DESCRIPTION OF THE PREFERRED EMBODIMENTS
[0034] The present invention is of a method and device for evaluating a printing process
which can be used for determining a measurement to be exercised for control of the
printing process. Specifically the present invention can be used for determining a
physical measurement performed on a printed image during or after the printing process,
to be exercised for color control of the printing process, the measurement is performed
within the image and is not limited to pre determined patches of any particular size
and/or shape, thus, control can be performed also in cases where no such patches exist.
[0035] The principles and operation of a method and device according to the present invention
may be better understood with reference to the drawings and accompanying descriptions.
[0036] The method and device according to the present invention are directed at providing
a feature of measurement regarding an image for dictating (i.e., determining) a physical
measurement of the image, itself used for color based control of the printing process
employed for printing the image.
[0037] With reference now to Figure 1, providing the feature of measurement according to
the present invention is by (a) calculating a multidimensional data representation
of the image; and (b) clustering the multidimensional data representation of the image
into at least one cluster of data according to a multidimensional clustering algorithm,
wherein the clusters of data are for determining the feature of measurement for the
image.

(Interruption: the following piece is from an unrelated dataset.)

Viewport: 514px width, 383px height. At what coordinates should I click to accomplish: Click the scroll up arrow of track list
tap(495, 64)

The determined feature of measurement may thereafter be used for selecting
a physical measurement to be performed on the image and used for a color based control
of the printing process employed to print the image.
[0038] The term multidimensional data representation as used herein refers to a set of data
representing a combination of dimensions associated with printing.

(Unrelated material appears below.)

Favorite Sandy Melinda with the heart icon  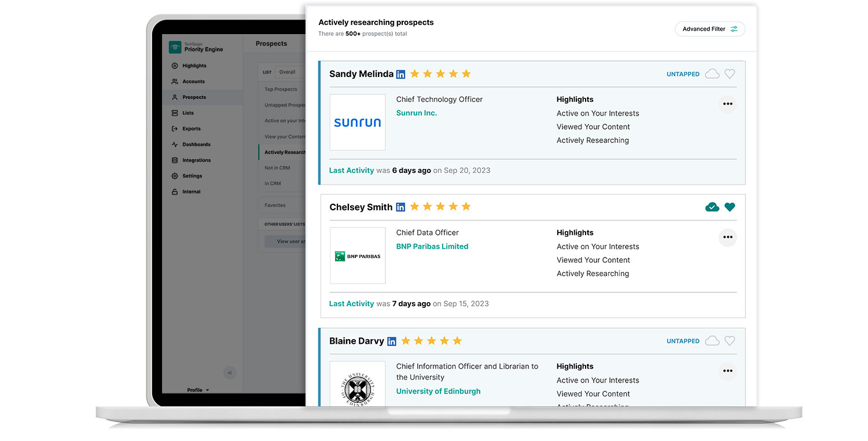click(730, 74)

[0039] Thus, as images typically have spatial dimensions, a first and a second spatial dimensions
such as but not limited to X and Y dimensions of the Cartesian coordinates system
or R and θ of the Polar coordinates system, and the like, may be used as dimensions.
[0040] As color images include colors, each color may be used as an additional dimension.

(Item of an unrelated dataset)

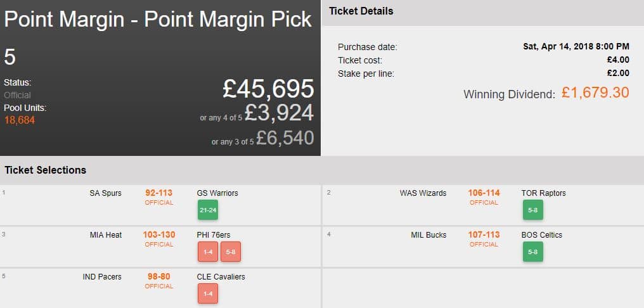Click the red 5-8 badge under PHI 76ers
The height and width of the screenshot is (308, 644).
coord(231,252)
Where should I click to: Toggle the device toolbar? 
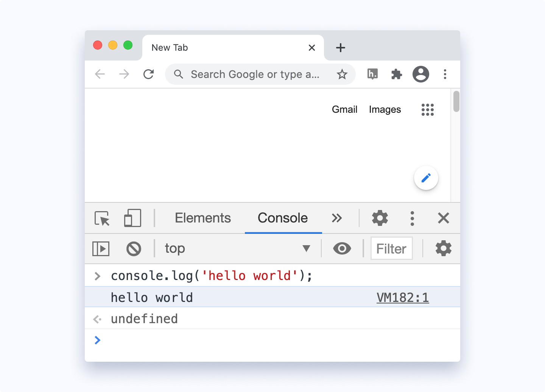point(132,218)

For example an RGB image includes three colors, red, green and blue, each of which
can be employed as a single color dimension. Additional examples of colors used in
printed images are CMY (cyan, magenta and yellow), typically combined with black (CMYK),
L*a*b*, LUV and XYZ. Further description of these color systems may be found in text
books related to the art of printing. One example is A.K. Jain (1989) Fundamentals
of digital image processing. Prentice Hall, Englewood Cliffs, NJ 06732, which is incorporated
by reference as if fully set forth herein.
[0041] Each of the above colors, or colors attributed to any other spectral description
employed in printing processes, may be used as a color dimension for the multidimensional
data representation, depending of course on the specific printing application.
[0042] Yet as some printed images, such as for example holograms, include additional information
which is the angle in which the hologram is observed at, in these cases spatial dimensions
(such as X and Y) may be insufficient for describing a measurement and an additional
dimension is to be used for multidimensional data representation -- an angle dimension,
which describes the angle at which the image (e.g., hologram) is observed at.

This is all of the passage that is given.